# stupid normal distribution question

• Feb 23rd 2010, 09:55 PM
sezmin
Computing conditional expectation...
if I have X1,X2 iid normal with N(0,1)

and I want to find E(X1*X2 | X1 + X2 = x)

Can I simply say: X1 = x - X2 and thus

E(X1*X2 | X1 + X2 = x) =

E[ (x - X2)*X2) = E[ (x * X2) - ((X2)^2) ] <=>

x*E[X] - E[X2^2] =
0 - 1 =
-1

???
• Feb 24th 2010, 09:02 AM
sezmin
Also,

I think I heard somewhere that if you have X and Y are two random variables, both of which have the standard normal distribution N(0,1), then X and Y are independent...
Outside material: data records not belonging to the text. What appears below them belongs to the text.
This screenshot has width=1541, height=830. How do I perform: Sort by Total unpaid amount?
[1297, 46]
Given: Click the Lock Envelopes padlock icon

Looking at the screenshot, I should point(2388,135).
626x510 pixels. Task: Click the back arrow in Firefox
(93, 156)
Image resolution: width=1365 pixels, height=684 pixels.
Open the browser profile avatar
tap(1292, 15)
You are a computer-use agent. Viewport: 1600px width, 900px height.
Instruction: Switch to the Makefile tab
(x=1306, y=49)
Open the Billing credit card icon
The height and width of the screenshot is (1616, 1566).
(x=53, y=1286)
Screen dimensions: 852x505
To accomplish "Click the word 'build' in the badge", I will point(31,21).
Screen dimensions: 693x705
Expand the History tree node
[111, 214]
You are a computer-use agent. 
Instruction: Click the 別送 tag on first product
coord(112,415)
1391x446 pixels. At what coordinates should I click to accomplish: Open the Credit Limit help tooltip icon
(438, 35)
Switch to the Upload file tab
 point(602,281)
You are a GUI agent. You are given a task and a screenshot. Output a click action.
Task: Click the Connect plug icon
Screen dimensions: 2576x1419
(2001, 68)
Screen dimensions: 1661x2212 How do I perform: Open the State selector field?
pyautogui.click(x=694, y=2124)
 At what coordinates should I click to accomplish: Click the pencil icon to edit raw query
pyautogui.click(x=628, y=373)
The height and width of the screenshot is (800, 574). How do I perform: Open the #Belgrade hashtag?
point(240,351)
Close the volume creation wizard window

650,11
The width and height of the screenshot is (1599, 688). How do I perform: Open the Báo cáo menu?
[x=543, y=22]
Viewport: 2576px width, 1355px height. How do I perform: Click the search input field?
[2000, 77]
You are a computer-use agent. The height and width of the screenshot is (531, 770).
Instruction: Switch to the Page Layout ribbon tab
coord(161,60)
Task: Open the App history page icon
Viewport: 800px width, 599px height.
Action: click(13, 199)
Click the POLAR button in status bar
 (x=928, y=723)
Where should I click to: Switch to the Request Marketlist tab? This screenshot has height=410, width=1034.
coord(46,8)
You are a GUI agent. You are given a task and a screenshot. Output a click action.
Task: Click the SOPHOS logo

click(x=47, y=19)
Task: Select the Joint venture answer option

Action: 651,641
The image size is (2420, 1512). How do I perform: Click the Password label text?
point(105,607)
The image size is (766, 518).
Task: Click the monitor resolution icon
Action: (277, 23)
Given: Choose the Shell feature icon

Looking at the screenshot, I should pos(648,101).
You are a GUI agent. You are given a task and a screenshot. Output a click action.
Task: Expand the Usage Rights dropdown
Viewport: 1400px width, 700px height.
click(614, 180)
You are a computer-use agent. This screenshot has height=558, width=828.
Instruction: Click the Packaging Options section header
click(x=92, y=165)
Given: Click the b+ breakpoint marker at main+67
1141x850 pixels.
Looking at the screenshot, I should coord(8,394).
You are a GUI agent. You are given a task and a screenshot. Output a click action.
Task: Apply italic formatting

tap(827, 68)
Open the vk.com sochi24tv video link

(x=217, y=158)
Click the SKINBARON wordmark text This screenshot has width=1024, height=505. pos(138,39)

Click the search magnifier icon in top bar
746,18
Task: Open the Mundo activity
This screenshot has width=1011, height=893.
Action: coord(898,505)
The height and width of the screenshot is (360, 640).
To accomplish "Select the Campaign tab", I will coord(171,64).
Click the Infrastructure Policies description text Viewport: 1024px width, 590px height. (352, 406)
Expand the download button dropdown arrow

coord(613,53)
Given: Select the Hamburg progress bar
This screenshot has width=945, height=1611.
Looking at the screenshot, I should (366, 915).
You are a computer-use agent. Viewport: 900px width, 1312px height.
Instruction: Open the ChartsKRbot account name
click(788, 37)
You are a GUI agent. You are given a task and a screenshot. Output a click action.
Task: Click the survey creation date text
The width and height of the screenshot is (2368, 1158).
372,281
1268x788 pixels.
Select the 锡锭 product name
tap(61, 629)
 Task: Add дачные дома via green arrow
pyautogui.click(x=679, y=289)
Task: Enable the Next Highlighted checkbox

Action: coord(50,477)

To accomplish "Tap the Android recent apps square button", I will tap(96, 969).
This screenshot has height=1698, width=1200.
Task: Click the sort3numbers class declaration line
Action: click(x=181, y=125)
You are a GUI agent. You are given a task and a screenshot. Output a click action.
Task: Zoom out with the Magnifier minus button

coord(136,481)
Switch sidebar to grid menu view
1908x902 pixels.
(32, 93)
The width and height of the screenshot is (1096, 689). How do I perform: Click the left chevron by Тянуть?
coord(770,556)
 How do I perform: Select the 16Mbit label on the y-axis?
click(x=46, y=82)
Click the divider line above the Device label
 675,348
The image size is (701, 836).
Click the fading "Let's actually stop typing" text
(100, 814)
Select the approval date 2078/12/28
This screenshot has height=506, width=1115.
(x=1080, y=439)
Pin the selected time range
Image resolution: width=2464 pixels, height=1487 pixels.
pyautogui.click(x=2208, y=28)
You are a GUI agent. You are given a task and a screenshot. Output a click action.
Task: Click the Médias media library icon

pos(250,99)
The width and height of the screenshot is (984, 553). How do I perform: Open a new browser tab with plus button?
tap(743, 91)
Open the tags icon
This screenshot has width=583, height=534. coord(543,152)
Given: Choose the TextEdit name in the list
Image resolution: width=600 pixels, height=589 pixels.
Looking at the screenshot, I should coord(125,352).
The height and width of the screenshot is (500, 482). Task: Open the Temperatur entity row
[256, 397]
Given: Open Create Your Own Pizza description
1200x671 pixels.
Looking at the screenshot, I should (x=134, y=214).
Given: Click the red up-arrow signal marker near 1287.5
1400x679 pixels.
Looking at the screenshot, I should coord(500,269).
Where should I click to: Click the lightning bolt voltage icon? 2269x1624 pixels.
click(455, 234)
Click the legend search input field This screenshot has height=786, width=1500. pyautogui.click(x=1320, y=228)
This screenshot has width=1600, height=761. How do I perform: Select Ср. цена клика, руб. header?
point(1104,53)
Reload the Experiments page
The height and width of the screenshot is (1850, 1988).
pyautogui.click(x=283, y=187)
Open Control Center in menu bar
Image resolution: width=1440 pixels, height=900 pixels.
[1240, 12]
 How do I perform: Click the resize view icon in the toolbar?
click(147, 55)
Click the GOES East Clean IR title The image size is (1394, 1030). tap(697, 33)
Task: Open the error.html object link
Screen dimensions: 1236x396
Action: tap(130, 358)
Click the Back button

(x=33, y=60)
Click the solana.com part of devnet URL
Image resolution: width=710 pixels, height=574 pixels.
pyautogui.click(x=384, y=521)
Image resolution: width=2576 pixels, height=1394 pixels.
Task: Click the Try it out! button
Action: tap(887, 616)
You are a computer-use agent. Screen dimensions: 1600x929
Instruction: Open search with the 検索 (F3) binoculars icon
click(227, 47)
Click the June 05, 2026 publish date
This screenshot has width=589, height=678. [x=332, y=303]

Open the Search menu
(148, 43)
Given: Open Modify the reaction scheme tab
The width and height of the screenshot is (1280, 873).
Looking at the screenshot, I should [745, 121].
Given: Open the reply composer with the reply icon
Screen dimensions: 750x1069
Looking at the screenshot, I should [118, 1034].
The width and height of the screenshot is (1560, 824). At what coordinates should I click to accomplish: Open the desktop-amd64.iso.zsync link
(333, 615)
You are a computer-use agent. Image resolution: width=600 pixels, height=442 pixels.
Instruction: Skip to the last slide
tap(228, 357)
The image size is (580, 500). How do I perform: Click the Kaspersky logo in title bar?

This sounds strange to me, is it true?
• Feb 24th 2010, 10:49 AM
matheagle
no and no
you need the covariance to be zero in the second question.
• Feb 24th 2010, 02:34 PM
sezmin
i see, how do i find the first one then?

i see, for the second one, thanks!
• Feb 24th 2010, 03:03 PM
matheagle
I'm bet there is a clever way to do the first, but the straight fowrard way will work.

Obtain the conditional density.
let W=XY and Z=X+Y.
From the joint density of X and Y you can obtain the joint density of W and Z.

Then $f(W|Z)={f(W,Z)\over f(Z)}$

So $E(W|Z)=\int wf(w|Z)dw$

The marginal density of Z is obvious.